PARIS: Toujours hostile à une primaire à gauche, Raphaël Glucksmann juge "qu'il est bien trop tôt pour se déclarer candidat" à la présidentielle et assure que la gauche non mélenchoniste sera "suffisamment adulte" pour désigner "le meilleur candidat".

"Il est bien trop tôt pour se déclarer candidat. Ce qui m'obsède, c'est que la ligne politique que je porte soit capable de gagner l'élection présidentielle", a déclaré mercredi sur France 2 l'eurodéputé Place publique, le mieux placé selon les sondages pour porter une candidature de centre-gauche.
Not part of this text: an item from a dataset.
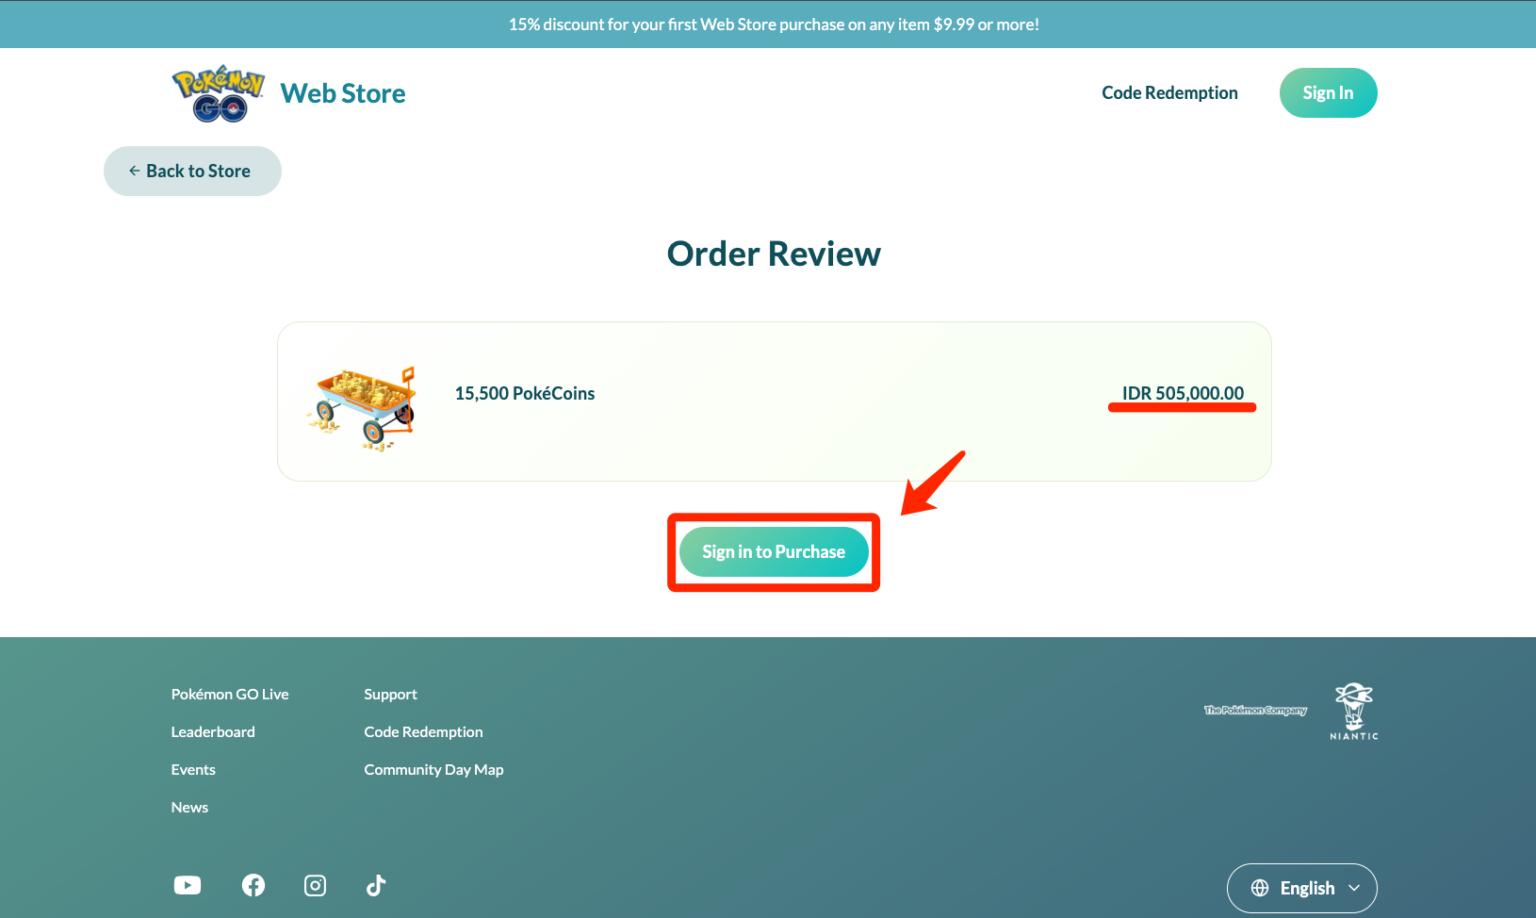Image resolution: width=1536 pixels, height=918 pixels.
Task: Open Code Redemption from the top navigation
Action: pyautogui.click(x=1169, y=92)
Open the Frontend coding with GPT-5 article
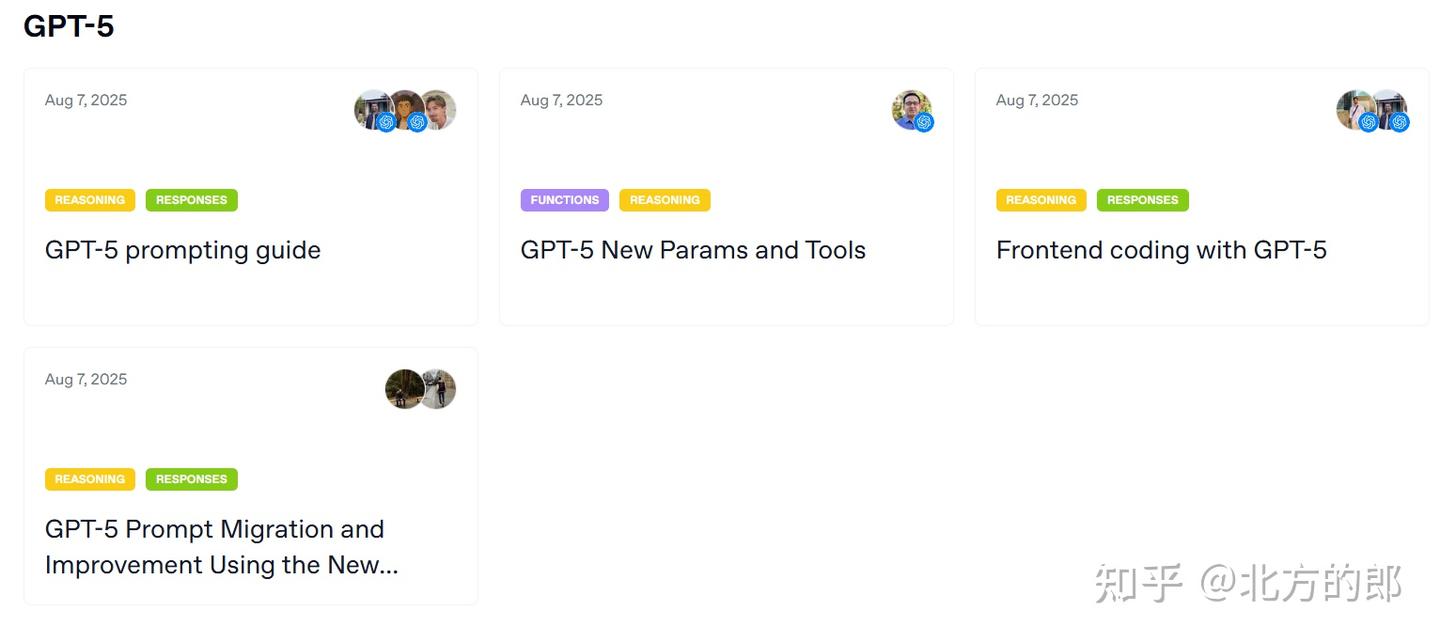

Il a défendu la démarche de "rassemblement" initiée par une quarantaine d'élus de la gauche et des écologistes, dont le patron des députés PS Boris Vallaud et l'écologiste Yannick Jadot.

Dans ce rassemblement, "on se met d'accord sur le fond (du projet), ensuite on crée une équipe et on désigne le candidat ou la candidate la mieux placée (...) Et on sera suffisamment adulte pour qu'il y en ait qu'un ou une", a-t-il affirmé.

Il a répété son hostilité à une primaire à gauche, qui a été une nouvelle fois défendue mardi soir dans un meeting à Paris par ses partisans comme Clémentine Autain, François Ruffin, Marine Tondelier ou Olivier Faure.

"La malédiction de la gauche, c'est de ne parler qu'à la gauche", a-t-il expliqué. Pendant que la gauche fait une primaire, "Jean-Luc Mélenchon parlera aux Français, Jordan Bardella parlera aux Français".

Il a jugé "parfaitement normale" la candidature du leader insoumis "parce qu'en fait, nous incarnons des lignes totalement différentes".

"Donc il n'y aura pas de cris d'orfraie de ma part. C'est tout à fait logique qu'il y ait deux offres politiques qui s'affrontent quand il y a deux visions du monde qui s'affrontent", a-t-il estimé.